Mais les ennemis battus que nous ramenions devant nous n’ont pas reculé sans nous braver par l’insulte. Ils ont eu l’incident La Varenne et Kervéguen, exploité par le Pays, journal de l’empire. Ils ont osé accuser les principaux organes de la presse d’avoir épousé dans un intérêt de cupidité la cause de gouvernemens étrangers. On n’a pas eu la pudeur de respecter un cadavre dans sa tombe à peine fermée. On a violé les secrets d’un testament, et on les a falsifiés. Nous qui sommes de ceux qui ont demandé à la chambre l’autorisation de poursuivre le député de Toulon, M. Philippe-Auguste de Kervéguen, en police correctionnelle, nous sommes obligés d’apporter dans l’appréciation de la position de ce député une réserve qui sera comprise. M. de La Varenne, commis voyageur de M. Rattazzi en commerce de décorations et d’abonnemens de journaux, nous a toujours été inconnu.
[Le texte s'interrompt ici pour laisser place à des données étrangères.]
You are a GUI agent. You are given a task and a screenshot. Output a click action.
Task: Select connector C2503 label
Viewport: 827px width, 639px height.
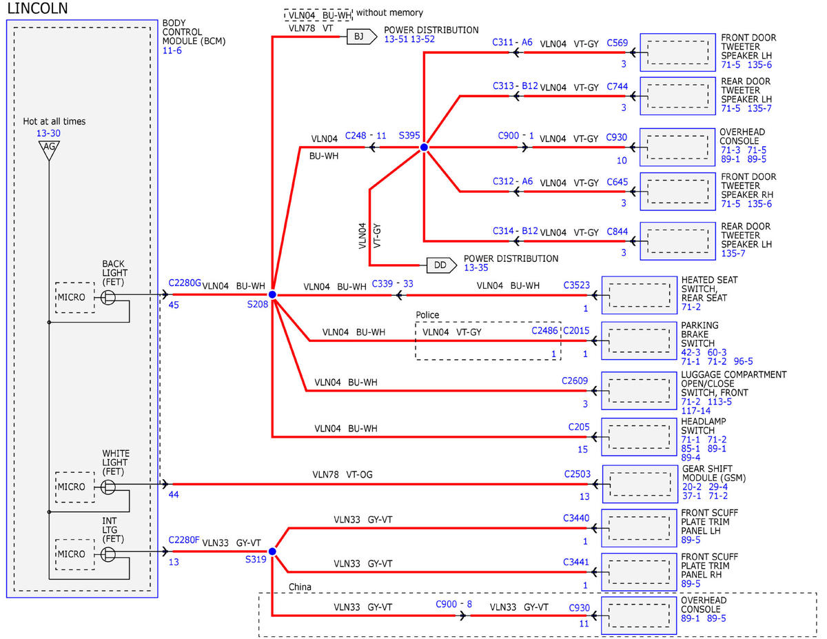tap(576, 474)
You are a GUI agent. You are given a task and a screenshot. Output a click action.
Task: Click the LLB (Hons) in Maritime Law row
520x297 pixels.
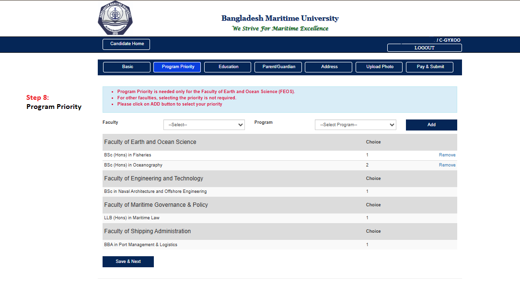point(132,218)
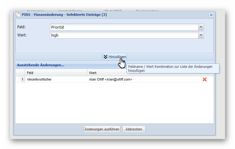Viewport: 235px width, 149px height.
Task: Click the Ausstehende Änderungen panel header
Action: coord(41,65)
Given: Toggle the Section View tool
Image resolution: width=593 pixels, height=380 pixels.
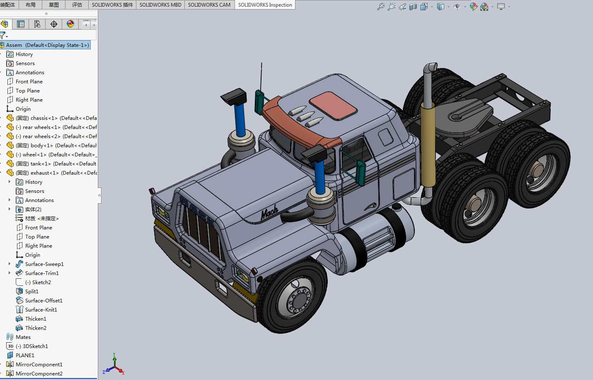Looking at the screenshot, I should [413, 7].
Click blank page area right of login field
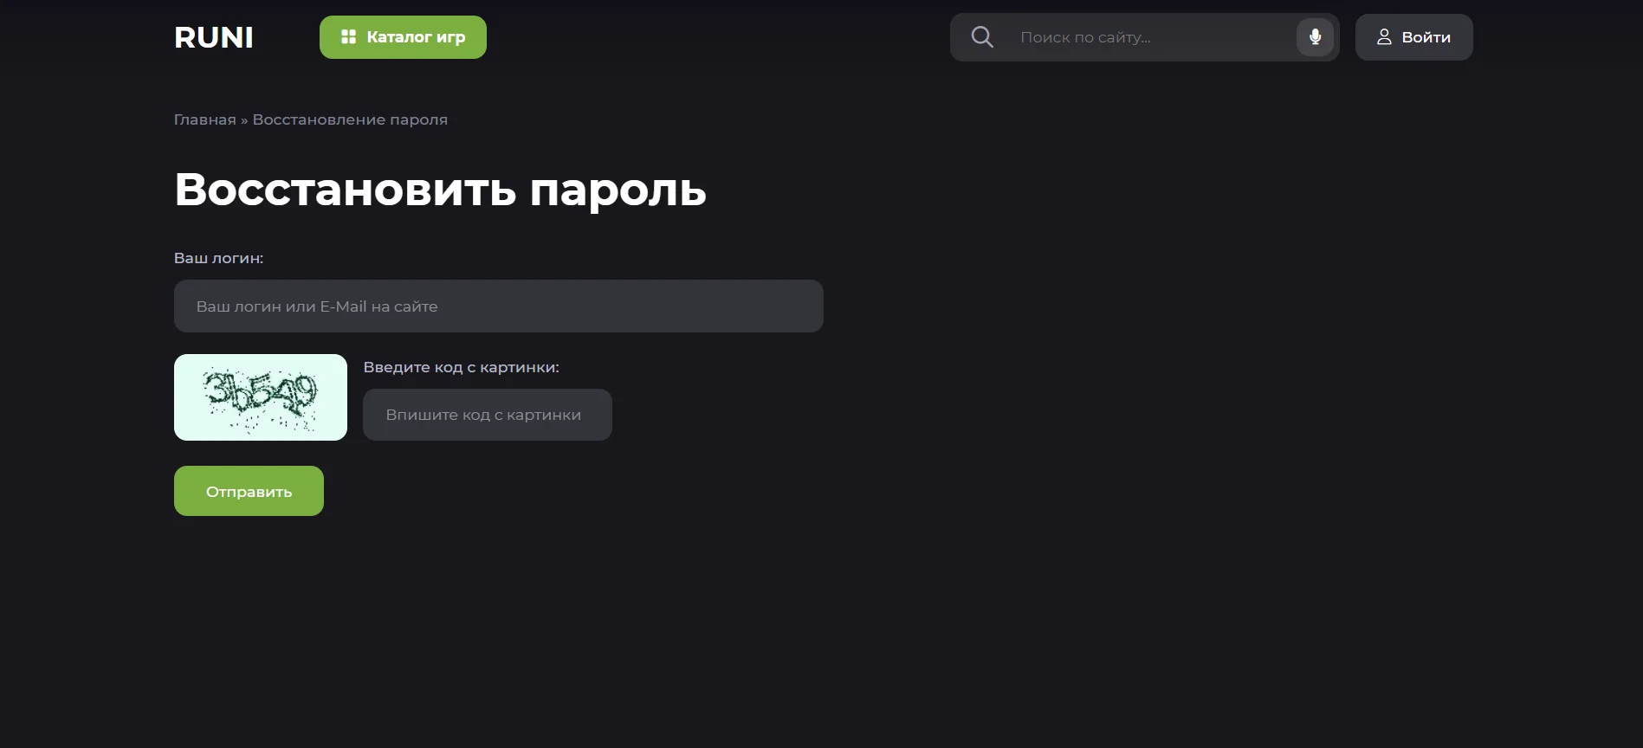The height and width of the screenshot is (748, 1643). [x=1126, y=306]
Les traducteurs imbéciles de M. de Kervéguen ont pris pour le Siècle le journal officiel de Sicile, fondé par M. Crispi, et le même M. Crispi s’est félicité, dans son entreprise de Sicile, d’avoir eu l’appui de la presse libérale française, ce que nous n’avons pas de peine à comprendre ; mais le piquant comique des révélations, c’est que le ridicule des trafics d’argent ou de décorations ne soit tombé que sur des écrivains de la presse officieuse. La digne susceptibilité de M. Boittelle a fait justice de l’inconcevable inconvenance de M. Rattazzi confiant à un intermédiaire interlope la remise d’une commanderie étrangère à un haut fonctionnaire français. Qu’est-il donc résulté de ce scandale ? L’outrage et le ridicule ont rejailli dans les rangs de ceux qui avaient ourdi cette méprisable conspiration contre la presse libérale.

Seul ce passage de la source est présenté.